M. Claude Léonard. - L'essentiel, a bien dit M. Renar, est d'abord de consolider le socle commun de la langue française. Certes, on peut regretter l'époque où les instituteurs interdisaient de parler le patois, et aussi apprenaient aux gauchers, à coups de règle sur les doigts, à écrire de la main droite. Depuis, la science nous a appris que le cerveau compte deux hémisphères polyvalents. Les gauchers sont aussi performants que les autres : nous en avons la démonstration tous les étés à Roland-Garros.

Je viens d'un département proche de la Wallonie et donc d'un pays, francophone à sa naissance il y a 250 ans et où règne un bilinguisme officiel. Les Wallons, désormais moins nombreux, sont obligés d'apprendre le néerlandais. Mais les Flamands ne prennent pas la peine de leur répondre ! Ce bilinguisme entraîne subrepticement la Belgique vers la catastrophe politique et économique : ils n'ont plus de gouvernement pour veiller à l'équilibre budgétaire.

M. Jean-Claude Carle. - Moi qui suis savoyard et, donc, Français depuis 150 ans seulement, je suis comme les autres aussi attaché à notre histoire, à nos racines et aux langues régionales. Pour autant, je considère, comme M. Plancade, que le développement et la transmission de ces dernières doivent s'appuyer sur le volontariat et les associations. Et, ce, parce que nos programmes scolaires sont déjà trop chargés ; qu'un tiers des élèves en sixième ne maîtrisent pas la langue française et que la priorité, aujourd'hui, est d'enseigner des langues étrangères ; enfin parce que, d'après les enquêtes, l'apprentissage des langues régionales, y compris en option, n'améliore pas les résultats scolaires.

Pour finir, le 6 juillet, le comité olympique choisira la ville qui accueillera les Jeux olympiques d'hiver de 2018. Pensez-vous qu'une présentation en patois savoyard renforcera les chances d'Annecy ?

Mme Bernadette Bourzai. - Connaissant mal l'occitan, il me faudrait feuilleter le dictionnaire occitan de Lavalade pour savoir comment on dit patchwork.

M. Jean-Pierre Plancade. - Peut-être mesclat ou barreja !

Mme Bernadette Bourzai. - Plutôt que d'opposer le Français aux langues régionales, trouvons une autre voie. L'intérêt de ce texte est d'ouvrir le débat. Pour avoir vécu quelques années à Bruxelles où l'on parle un sabir européen à base d'anglais mâtiné d'allemand et de français, je crains que le français ne devienne bientôt une langue régionale, résiduelle. Montrons donc un peu plus de compassion à l'endroit des langues qui connaissent déjà ce sort !

Au reste, je suis confiante. Le 15 juin, à Quimper, Frédéric Mitterrand, ministre de la culture, déclarait avoir constaté, au cours de ses déplacements en métropole et en outre-mer, l'existence d'un « réservoir extraordinaire de langues » en France. « Il n'y a pas un combat pour la langue et une combat pour les langues. », ajoutait-il, avant de s'engager à présenter un texte à l'Assemblée nationale dans quelques semaines. Espérons que nous aurons plus de temps pour débattre de ce texte gouvernemental que nous n'en aurons pour cette proposition de loi !
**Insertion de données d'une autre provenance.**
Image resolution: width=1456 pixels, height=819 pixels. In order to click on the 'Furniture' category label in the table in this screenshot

M. Jacques Legendre, président. - Je propose que la commission n'établisse pas de texte. Mais nous pourrons avoir un débat intéressant en séance sur les langues régionales.
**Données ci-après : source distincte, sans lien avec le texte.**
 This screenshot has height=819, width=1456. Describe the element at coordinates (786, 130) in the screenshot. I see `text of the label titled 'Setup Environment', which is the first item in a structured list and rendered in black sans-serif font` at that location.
L'époque n'est plus où une langue s'opposait à une autre : le français n'est pas menacé par les langues régionales, il n'a pas vocation à les absorber. Ce serait appauvrir notre patrimoine commun.
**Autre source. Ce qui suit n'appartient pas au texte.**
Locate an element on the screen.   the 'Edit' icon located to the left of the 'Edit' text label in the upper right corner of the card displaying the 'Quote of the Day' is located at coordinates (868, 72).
En revanche, gardons à l'esprit que toute identification d'une langue à une communauté fragiliserait l'unité nationale. Cette conception dangereuse, qui va souvent de pair avec une vision de la nationalité fondée sur le droit du sang, existe en Europe. Je l'ai rencontrée quand j'ai siégé au Conseil de l'Europe. Ne nous y trompons pas ! Si aucun des membres de notre commission ne la partage, ayons-la à l'esprit lorsque nous discuterons de la meilleure manière de protéger notre patrimoine, qu'il soit matériel ou immatériel.

Notre prochaine réunion sera consacrée à l'examen des amendements extérieurs.

Le rapport est adopté.

Communications diverses

En application de l'article 73 quinquies du Règlement du Sénat, la commission décide de se saisir du texte n° E 6301 soumis en application de l'article 88-4 de la Constitution.